石川千波と水沢牧子と日高美々の三人は、互いに気の置けない実に仲のよい女友達同士である。
千波と牧子は小学校の頃からの幼馴染で、大学生になってそこに美々が加わった。
千波はトムさんで、牧子はまんまの牧子で、美々は美々ちゃんと互いに呼び合っている。
社会人となり各々が離れていき、、そのまま個々の世界の住民となり、次第に疎遠になっていくはずだった。
それが偶然か必然か、三人ともトライアングルの格好で近くに住むようになり、四十を越えた今も尚、青春の時より一層仲がよい。
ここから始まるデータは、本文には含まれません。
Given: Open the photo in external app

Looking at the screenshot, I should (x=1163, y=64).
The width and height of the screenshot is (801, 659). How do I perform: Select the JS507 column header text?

年を重ね個々の人生経験から、互いをよりよく理解し合え、友情を熟成させていったのかもしれない。
いいたいことをはっきりいう美々、感情を殺し耐える牧子、それぞれの身にそれぞれのかたちの離婚があった。
そして牧子には大学進学を控える娘さきがおり、美々には既に女子大生になっている娘玲がいる。
牧子は再婚せず、職業作家として、女手ひとつでさきを育てている。
美々は娘玲がごく幼いうちに、写真家の日高類と再婚し、以前は婦人雑誌の編集部にいたのだが、今では夫のマネージャー役に徹している。
千波だけが未婚のままで、自ら選んだアナウンサーという職業と結婚したようなものだった。
千波は母一人子一人の家で育った。
もともと他人の、男と女が、ひとつ家に暮すのは恐ろしいものだという幼い頃からの観念を、美々の離婚騒動がより強固なものにさせた。
当然子供もいないが、ギンジローというオジサン猫と二人?暮らしをしている。
アメリカン・ショートヘアのブラウンタビーで、シルバーでもない上に初めて飼う子猫にギン・ジローと名付けたのは、当時小学校六年生だったさきである。
背の高い千波は髪も短くし男勝りの性格で、他人に弱みを見せず、いつも気を張って生きているようなところがあった。
角度を変えると、幼い頃から孤高な彼女の姿が、見え隠れするようでもある。
女性アナウンサーとして確固たる地位を築かんとするそんな千波に、思いもよらぬ不吉な病魔の影が迫る。
千波と牧子と美々の三人は、永久に続くかとも思えていた、かけがえのない友との時を慈しむ。
孤高を貫かんとする千波の前に、嘗て彼女が指導したことのある研修生だった鴨足屋(イチョーヤ)良秋が、ディレクターとして一人前の現場人に成長した姿で現れる・・・。
この著者としては珍しく、非ミステリー小説で、純文学として十分通用する珠玉の一作である。
章ごとに語り部が変わり、その視線で物語は進行していく。